═══ Sunulan Metin ═══

        Omurilik hastalığı olan dar kanal bacaklarda ağrı ve uyuşma ile ilk belirtilerini veriyor. Ancak bu belirtiler başta bel fıtığı olmak üzere pek çok farklı hastalığı da işaret edebildiği için dar kanal teşhisi genelde atlanıyor ya da geç tanı konuluyor. Bundan dolayı da hasta genelde kısmi felç aşamasında uzmana başvuruyor. Bu da tedavide başarı şansını düşürüyor. Beyin, Sinir ve Omurilik Cerrahı Doç. Dr. Cahide Topsakal,” Dar kanal 20 – 30 yılda yavaş yavaş gelişir, olay bulgu vermeye başladığında ise genellikle ameliyat aşamasına gelinmiş oluyor.” dedi.

        Dermansızlık en önemli işareti

        Yürürken bacaklarda meydana gelen ağrı ve uyuşukları dikkate almak gerektiğinin altını çizen Doç. Dr. Cahide Topsakal,” Bunlar bizi hareket halinde iken ikide bir oturmak zorunda bırakır. Dar kanal adı üstünde omurilik kanalının çepeçevre daralarak içindeki omuriliği yatağında sıkıştırarak sinir iletimini bozmasıdır. Bunun sonucunda hastada her iki bacakta ya ağrı olur, ya da hiç ağrı olmadan sadece uyuşukluk gelir ya da dermansızlık yani geçici felç hali gelir ve hasta gene oturmak ister. Oturunca şikayetleri geçer, tekrar yoluna devam eder. Yani dar kanal ille de ağrıyla gelmek zorunda değildir. Bu nedenle tanısı kolay konamaz, atlanır. Hasta yakınları da ağrı tariflenmemiş ise olayın üstüne düşmez. Zaten dar kanal aslında 20-30 yılda yavaş yavaş geliştiği için hasta ve yakınları olayı adeta zaman içerisinde kanıksar. Olay bulgu vermeye başladığı dönemde ise genellikle ameliyat aşamasına gelinmiştir. Hastanın bir seferdeki tempolu yürüyüşü 500 metreye inmiş ise hastada geçici felç, uyuşma ya da ağrı oluyordur. Bu durumda ameliyat uygulanarak darlıklar açılmalıdır. Eğer hasta bu zamanı geçirmişse- örneğin yürüme mesafesi 200 metreye inmiş ise muayenede hastada kalıcı felç saptamaktayız ve ameliyat bu aşamada sadece olanı korumaktadır. Yatalak olmayı engeller. Yine de son eklenen felçlerin düzelme şansı hala olabilir ama garantisi yoktur. Bu aşama da atlanırsa hastanın hiç ayağa kalkamama, hatta yatalak olma ve altına kaçırma riski çok yüksektir.” Dedi.
═══
▶ _Görev A_: Dar kanal metninde "Omurilik hastalığı olan dar kanal" sözleriyle başlayan paragrafı, ana bilgileri koruyarak daha kısa biçimde yeniden yazın.
▶ _Görev B_: Lütfen dar kanal metninin devamını, son cümleden sonrasından başlayarak yazın.
Bu çalışmada kayıtlara ihtiyaç yoktur.
═══ Sağlanan Bilgiler ═══
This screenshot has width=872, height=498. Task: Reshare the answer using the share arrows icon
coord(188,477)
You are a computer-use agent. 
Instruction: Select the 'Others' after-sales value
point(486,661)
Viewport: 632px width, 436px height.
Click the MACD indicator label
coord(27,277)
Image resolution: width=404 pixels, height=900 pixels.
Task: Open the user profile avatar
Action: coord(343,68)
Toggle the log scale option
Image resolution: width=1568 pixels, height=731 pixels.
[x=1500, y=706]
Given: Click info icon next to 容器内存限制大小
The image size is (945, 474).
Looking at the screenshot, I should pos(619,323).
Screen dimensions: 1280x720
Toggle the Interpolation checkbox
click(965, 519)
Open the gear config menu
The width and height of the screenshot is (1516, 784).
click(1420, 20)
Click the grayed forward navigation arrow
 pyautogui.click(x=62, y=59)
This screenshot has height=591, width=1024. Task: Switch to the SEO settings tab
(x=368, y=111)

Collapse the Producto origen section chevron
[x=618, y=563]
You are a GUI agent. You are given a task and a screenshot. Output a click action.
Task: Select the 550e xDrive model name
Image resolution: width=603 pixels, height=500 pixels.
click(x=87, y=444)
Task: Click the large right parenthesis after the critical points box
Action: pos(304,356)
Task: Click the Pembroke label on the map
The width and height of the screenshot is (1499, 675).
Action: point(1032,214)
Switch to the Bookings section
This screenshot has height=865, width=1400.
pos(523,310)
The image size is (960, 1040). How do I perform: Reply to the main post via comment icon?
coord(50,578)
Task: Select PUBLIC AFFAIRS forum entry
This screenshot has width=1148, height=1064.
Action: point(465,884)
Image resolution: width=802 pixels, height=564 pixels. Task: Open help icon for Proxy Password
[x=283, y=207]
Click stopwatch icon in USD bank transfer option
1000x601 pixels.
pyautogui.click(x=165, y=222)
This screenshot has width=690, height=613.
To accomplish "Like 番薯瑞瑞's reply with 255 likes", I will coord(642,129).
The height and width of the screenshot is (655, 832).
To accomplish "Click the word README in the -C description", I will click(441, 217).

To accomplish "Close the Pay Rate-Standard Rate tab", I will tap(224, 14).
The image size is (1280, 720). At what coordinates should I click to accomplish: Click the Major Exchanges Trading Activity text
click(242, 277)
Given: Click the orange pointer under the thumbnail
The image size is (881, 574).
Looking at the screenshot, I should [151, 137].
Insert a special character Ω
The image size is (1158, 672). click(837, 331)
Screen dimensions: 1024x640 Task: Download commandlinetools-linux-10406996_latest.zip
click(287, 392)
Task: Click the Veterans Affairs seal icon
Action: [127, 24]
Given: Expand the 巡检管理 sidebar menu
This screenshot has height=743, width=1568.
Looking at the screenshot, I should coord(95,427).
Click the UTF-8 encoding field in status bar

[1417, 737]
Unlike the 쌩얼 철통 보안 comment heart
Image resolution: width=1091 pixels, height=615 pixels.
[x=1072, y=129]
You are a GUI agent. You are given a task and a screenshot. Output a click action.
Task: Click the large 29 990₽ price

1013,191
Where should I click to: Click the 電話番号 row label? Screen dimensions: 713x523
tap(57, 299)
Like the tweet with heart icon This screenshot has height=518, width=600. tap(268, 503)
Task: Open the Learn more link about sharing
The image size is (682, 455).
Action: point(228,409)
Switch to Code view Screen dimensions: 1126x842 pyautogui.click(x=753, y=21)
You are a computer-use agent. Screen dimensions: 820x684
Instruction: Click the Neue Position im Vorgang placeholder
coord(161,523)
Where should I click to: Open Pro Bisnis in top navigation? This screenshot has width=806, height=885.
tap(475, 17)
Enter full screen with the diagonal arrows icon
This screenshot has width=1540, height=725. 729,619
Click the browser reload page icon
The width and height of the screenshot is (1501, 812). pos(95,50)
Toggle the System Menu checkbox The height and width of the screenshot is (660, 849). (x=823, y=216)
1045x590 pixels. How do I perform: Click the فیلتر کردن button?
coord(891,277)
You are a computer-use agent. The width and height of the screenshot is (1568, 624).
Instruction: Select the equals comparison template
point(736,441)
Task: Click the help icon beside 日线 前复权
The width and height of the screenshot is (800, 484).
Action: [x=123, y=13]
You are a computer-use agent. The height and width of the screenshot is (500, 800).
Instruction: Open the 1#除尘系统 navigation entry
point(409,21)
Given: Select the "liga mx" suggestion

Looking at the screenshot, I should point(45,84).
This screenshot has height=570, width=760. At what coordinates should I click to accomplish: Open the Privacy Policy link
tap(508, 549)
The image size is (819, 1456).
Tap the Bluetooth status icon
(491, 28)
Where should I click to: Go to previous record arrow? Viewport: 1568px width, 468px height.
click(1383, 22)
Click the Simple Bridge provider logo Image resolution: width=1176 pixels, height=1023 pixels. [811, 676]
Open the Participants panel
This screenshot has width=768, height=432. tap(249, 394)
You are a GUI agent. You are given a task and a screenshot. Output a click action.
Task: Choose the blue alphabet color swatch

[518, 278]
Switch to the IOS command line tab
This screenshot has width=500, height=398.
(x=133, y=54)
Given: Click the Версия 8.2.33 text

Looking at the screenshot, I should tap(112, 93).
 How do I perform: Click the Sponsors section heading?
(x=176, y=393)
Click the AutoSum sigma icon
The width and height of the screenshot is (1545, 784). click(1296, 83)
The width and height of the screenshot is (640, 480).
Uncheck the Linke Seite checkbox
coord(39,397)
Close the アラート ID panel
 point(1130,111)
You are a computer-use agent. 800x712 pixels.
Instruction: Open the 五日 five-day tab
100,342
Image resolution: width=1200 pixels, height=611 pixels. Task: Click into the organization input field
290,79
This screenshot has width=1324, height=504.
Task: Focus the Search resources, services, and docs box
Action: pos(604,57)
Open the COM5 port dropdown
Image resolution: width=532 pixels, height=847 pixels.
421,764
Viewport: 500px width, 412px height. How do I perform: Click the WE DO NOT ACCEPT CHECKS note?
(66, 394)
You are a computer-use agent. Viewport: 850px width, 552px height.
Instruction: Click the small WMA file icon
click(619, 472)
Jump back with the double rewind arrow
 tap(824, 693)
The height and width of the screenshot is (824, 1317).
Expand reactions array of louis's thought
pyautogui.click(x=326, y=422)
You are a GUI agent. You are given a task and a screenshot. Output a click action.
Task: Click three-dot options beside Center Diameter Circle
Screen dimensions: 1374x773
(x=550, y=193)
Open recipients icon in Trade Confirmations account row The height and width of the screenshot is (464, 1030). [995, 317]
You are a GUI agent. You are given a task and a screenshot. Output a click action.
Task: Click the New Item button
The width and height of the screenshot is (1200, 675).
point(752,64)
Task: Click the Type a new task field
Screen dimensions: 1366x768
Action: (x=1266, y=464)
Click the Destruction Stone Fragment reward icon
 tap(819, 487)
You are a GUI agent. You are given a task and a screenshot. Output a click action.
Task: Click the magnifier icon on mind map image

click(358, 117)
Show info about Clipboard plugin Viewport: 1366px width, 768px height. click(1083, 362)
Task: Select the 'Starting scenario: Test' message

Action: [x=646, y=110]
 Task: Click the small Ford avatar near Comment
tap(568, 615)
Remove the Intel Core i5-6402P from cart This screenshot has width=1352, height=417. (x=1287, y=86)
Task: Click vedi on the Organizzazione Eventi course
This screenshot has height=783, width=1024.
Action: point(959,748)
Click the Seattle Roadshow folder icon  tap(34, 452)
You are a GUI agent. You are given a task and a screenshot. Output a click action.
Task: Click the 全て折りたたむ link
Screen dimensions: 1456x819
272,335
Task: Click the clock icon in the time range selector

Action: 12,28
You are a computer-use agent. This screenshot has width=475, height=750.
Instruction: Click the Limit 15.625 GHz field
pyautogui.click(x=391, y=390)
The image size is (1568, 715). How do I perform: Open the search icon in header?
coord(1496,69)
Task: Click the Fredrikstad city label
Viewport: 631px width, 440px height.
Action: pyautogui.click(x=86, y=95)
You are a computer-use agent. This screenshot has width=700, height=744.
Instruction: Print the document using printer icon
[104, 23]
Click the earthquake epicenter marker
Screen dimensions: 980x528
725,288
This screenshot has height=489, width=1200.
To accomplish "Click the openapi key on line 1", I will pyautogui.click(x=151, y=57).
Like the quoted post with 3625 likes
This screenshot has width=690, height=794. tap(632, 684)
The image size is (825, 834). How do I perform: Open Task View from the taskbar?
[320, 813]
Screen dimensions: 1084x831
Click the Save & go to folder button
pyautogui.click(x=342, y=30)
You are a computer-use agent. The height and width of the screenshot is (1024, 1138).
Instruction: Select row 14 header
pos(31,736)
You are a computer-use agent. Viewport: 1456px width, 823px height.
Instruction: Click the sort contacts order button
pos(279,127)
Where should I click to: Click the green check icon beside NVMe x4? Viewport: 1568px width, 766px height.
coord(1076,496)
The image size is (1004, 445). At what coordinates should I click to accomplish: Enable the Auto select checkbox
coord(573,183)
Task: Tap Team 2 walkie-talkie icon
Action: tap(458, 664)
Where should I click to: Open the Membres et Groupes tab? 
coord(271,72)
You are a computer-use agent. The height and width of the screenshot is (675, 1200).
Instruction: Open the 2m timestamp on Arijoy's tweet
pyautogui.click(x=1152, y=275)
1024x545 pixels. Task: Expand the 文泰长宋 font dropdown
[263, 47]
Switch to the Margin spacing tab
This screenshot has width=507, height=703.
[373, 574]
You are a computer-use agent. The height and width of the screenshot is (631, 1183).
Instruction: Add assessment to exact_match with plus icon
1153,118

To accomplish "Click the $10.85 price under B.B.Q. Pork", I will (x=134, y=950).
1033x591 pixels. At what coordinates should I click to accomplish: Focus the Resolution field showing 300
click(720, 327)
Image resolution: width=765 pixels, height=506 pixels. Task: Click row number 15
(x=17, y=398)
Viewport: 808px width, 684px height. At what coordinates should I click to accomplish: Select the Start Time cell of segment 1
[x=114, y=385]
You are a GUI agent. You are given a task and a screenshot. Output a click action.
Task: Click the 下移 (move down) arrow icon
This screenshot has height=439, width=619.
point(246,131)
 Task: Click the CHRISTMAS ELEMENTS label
═══
▶ _Alıştırma Çıktısı A_: Dar kanal ilk olarak bacaklarda ağrı ve uyuşmayla kendini gösterir. Bu belirtiler bel fıtığı başta olmak üzere başka hastalıklara da işaret edebildiğinden tanı çoğu zaman atlanır ya da geç konur. Bu yüzden hasta genellikle kısmi felç aşamasında uzmana başvurur ve tedavide başarı şansı düşer. Doç. Dr. Cahide Topsakal'a göre dar kanal 20-30 yılda yavaş yavaş gelişir ve bulgu vermeye başladığında genellikle ameliyat aşamasına gelinmiş olur.

▶ _Alıştırma Çıktısı B_:
        Yaşlı deyip geçiştirmeyin

        Özellikle yaşı ilerlemiş insanların kendi kaderlerine bırakılmaması gerektiğini vurgulayan Cahide Topsakal,”Zor yaşam koşulları etrafımızdaki insanların yürüme güçlüklerinin asıl kaynağına yeterince kafa yormamızı engeller oldu. 'Yaşlıdır, tabii ki genç gibi yürüyemez!' ön yargısı ne yazık ki düzelebilecek bazı omurga hastalıklarının zamanında tedavisinin gecikmesine neden olmaya devam etmektedir. Yürüme güçlüğü sandığınız gibi hastanın diz ya da kalça eklemlerinin bozulmasından kaynaklanmayabilir. Öne eğik yürüme de eklenmişse pek ala sırt omurgasının öne eğrilip kalmasından kaynaklanmıyor olabilir. Bundan dolayı anneniz, babanız ya da daha yaşlı büyükleriniz, komşularınız ayakta durmak isteyince ya da yürürken bir süre sonra durup etrafına bakmaya başlıyorsa ya da mutfak tezgahına dayanıp yemek yapmaya çalışıyorsa ya da ikide bir oturuyorsa problemi pekala dar kanal hastalığı olabilir ve kalıcı felç aşamasına gelmeden ameliyat edildiğinde normal hayatlarına devam edebilme şansları olabilir. Yeter ki, bunlar yaşlık belirtisi, yaşanması normaldir demeyelim.” Şeklinde önemli bilgiler verdi.

        Doktor yorumu tanıda büyük rol oynuyor

        Tanı ve tedavi şekilleri ile ilgili bilgi veren Doç. Dr. Cahide Topsakal,”Dar kanalın MR yorumu da doktordan doktora değişmekte bu nedenle önerilen tedavi ameliyat biçimleri de değişmektedir. Çoğu defa mutlak dar kanal yerleşmeden yani dar kanal orta derecede iken hastada bulgular başlamaktadır. Bu durumda dar kanalın omurgada hangi seviye ya da seviyeleri hangi şiddette tuttuğunun iyi bilinmesi ve mevcut nörolojik bulgularla iyi örtüştürülmesi ve ona göre kişiye özel ameliyat planlanması gerekmektedir. Bu da dar kanalı bel fıtığından daha ayrıcalıklı bir sınıfa sokmaktadır. Şüphesiz her omurga cerrahı kendi bilgi beceri ve tecrübesine göre yaklaşım yapacaktır. Dar kanal ameliyatını vida-rod takmadan yapmaya çalışmak doğru değildir. Çünkü kaldırılan kemikler nedeniyle zayıf düşen omurgaya ameliyatın üst hizasından yeni bir dar kanala gitmesin diye destek olunmalıdır. Keza ameliyat sonrası olabilecek kaymaları engellemek için de vida-rod desteği zaten gerekmektedir. Takılan vida ve çubuklar hareketi engellemez ve hayat boyu kalabilir.” Dedi.